台詞の文体

 第3巻『樹海の妖魔』(仮題)翻訳作業。ここのところ雑用や他の仕事に時間をとられて、腰を据えてできたのは久しぶり。嬉しい。この翻訳はとにかくやっていて楽しく、いつもやりたくてしかたがない。

 やっていて楽しいといっても作業そのものが楽なわけではない。むしろこの第3巻にいたって著者の筆は一段ギアがあがって、ただでさえ滑らかだった文章に磨きがかかって、流麗とでも言いたいほどになる。音読しているだけで引込まれそうになるくらいだ。これを日本語にするのは筆の滑らかさに反比例して難しくなる。
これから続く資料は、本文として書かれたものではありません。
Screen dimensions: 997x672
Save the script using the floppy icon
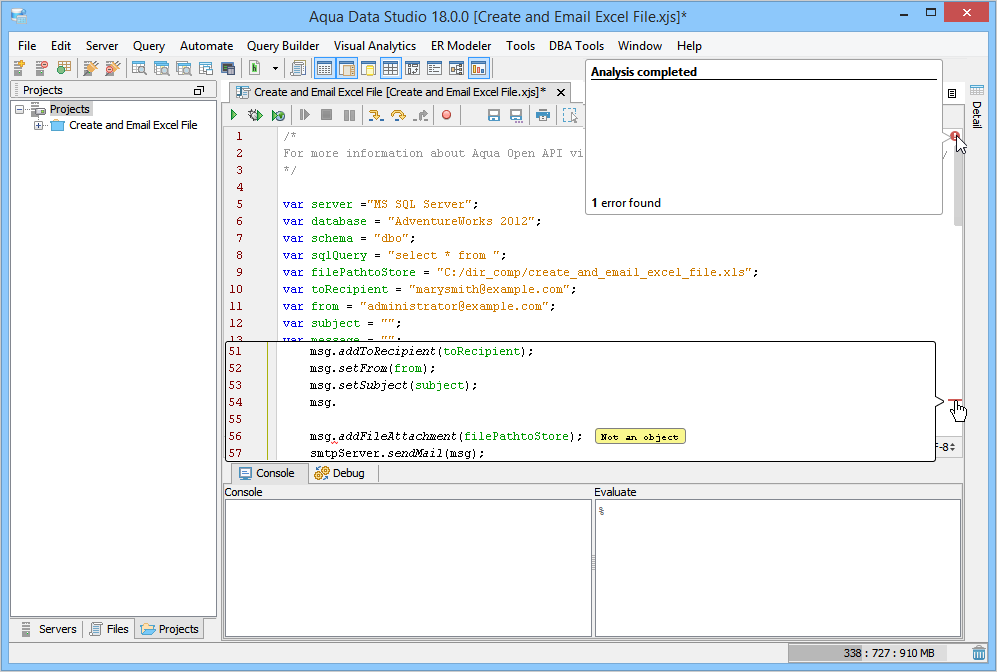493,116
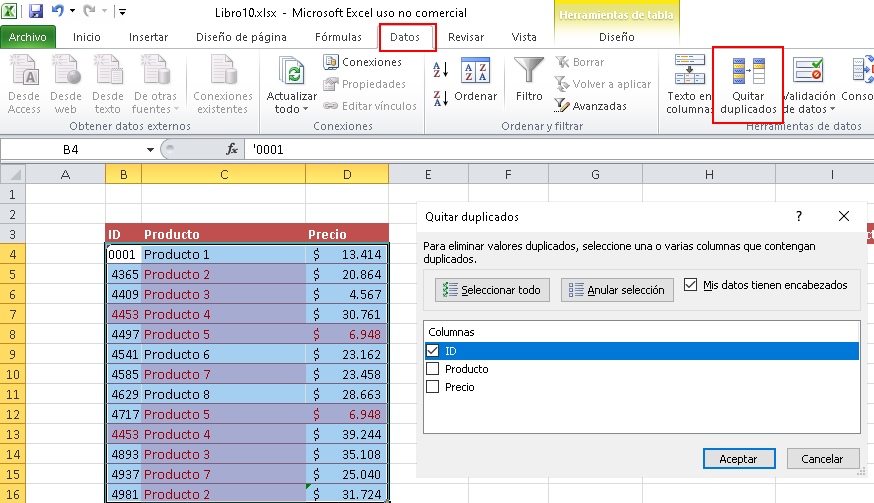Click the save icon in quick access toolbar
874x503 pixels.
(36, 12)
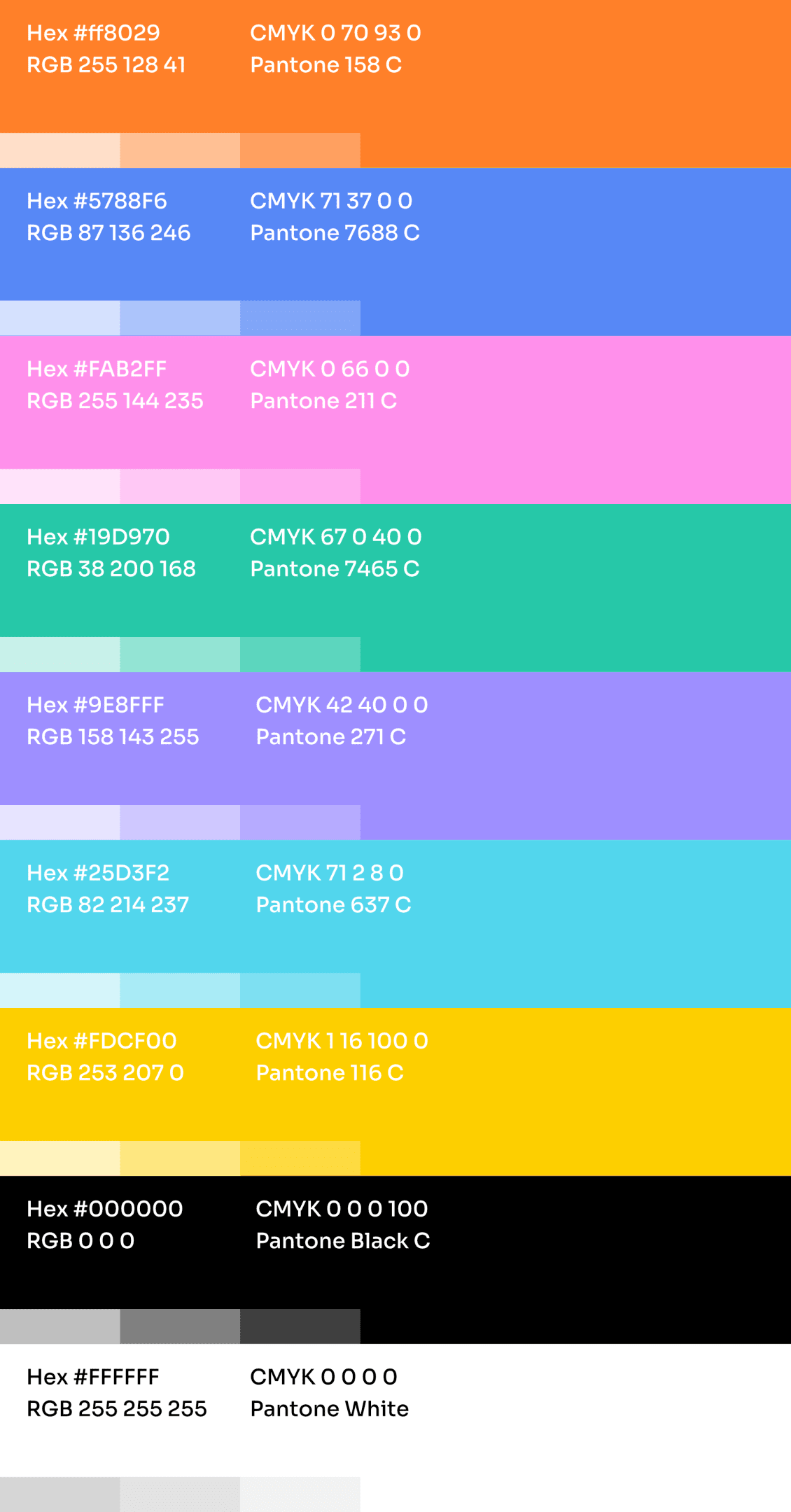Select the medium cyan tint swatch
Screen dimensions: 791x1512
(x=180, y=990)
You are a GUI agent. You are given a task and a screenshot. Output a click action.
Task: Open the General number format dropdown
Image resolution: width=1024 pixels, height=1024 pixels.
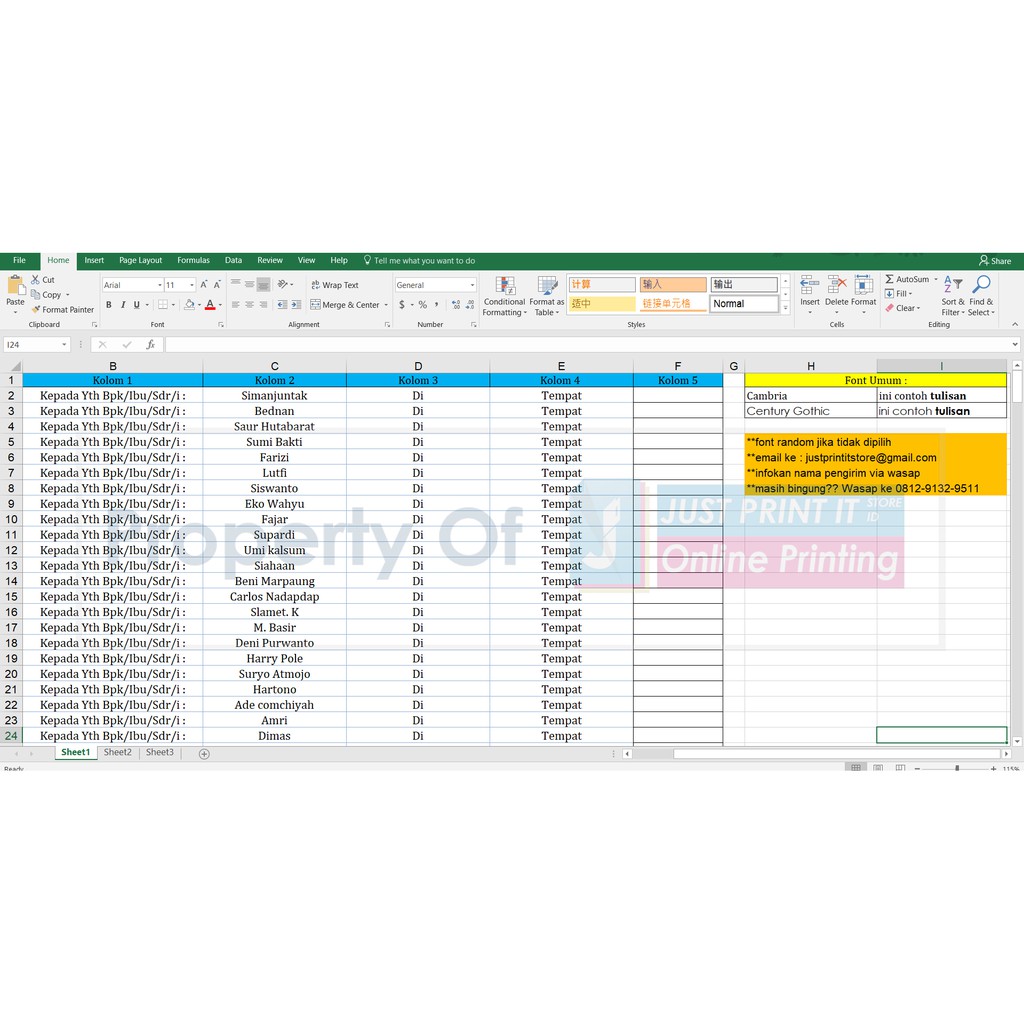pos(472,285)
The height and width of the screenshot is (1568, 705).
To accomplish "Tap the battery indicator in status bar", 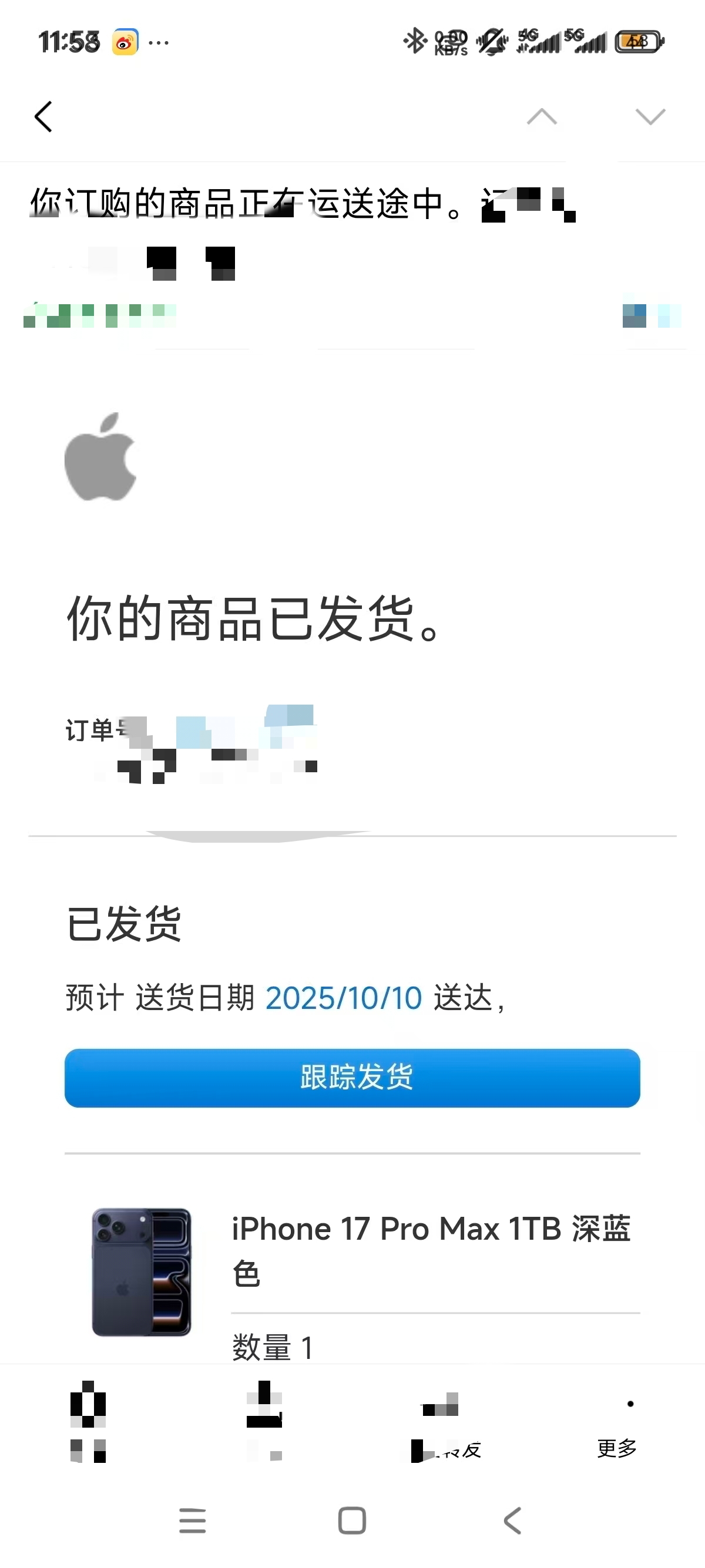I will pyautogui.click(x=639, y=42).
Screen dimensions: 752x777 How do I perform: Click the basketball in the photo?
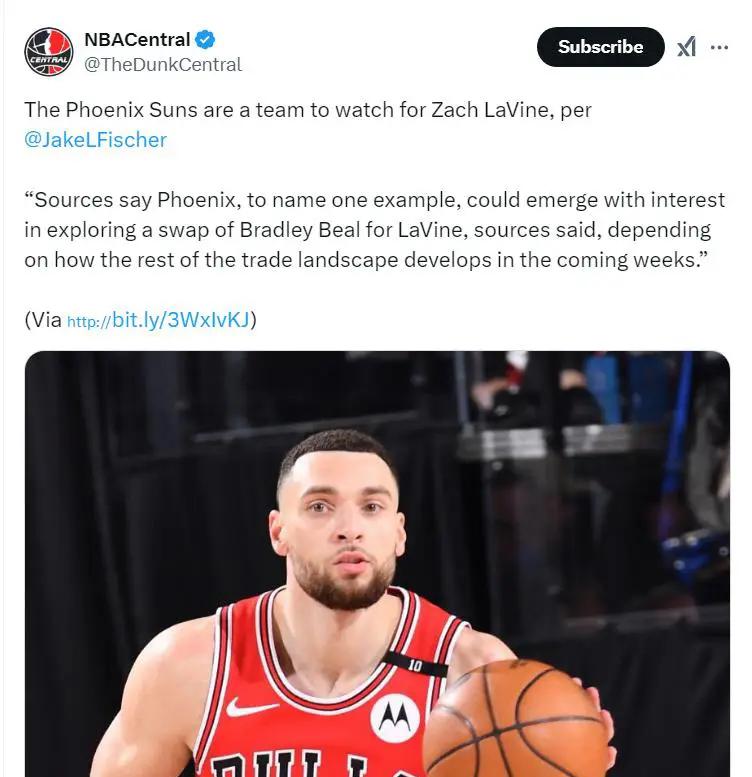click(x=518, y=719)
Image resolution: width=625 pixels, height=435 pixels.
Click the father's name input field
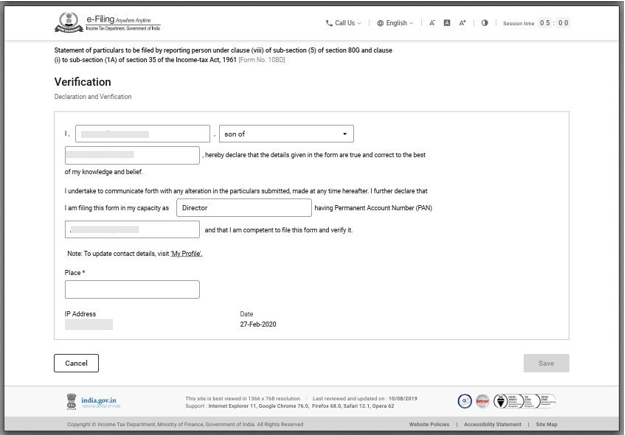[132, 155]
思わず立ちどまり、辞書を引き、原文を読み、また別の辞書を引き、外を見、さめた珈琲を口に含み、また原文を読みなおし、前後を読み、ネットで検索し、書いては消し、書いては消し、という作業を繰返すことになる。

 はっきり言って苦しい。しかし、その苦しさが楽しい。著者の文章に取組み、なんとかそれを母語に置換えようとする作業全体が、楽しくてしかたがない。

 今日はパラシュラーマとラーマとの対決シーンの続き。しかし、パラシュラーマの言葉遣いにまだ迷う。はじめ思いきり擬古体を試してみたが、今の読者にはやはり無理だろうし、第一こちらの力が不足。とはいえ、まったくの現代語にしてしまうのもどうしてもそぐわない。結局初稿はふらふらと定まらないまま進んでいる。浄書の段階で統一するつもりだが、まだ落とし所は見えない。当面、試行錯誤を続ける他ない。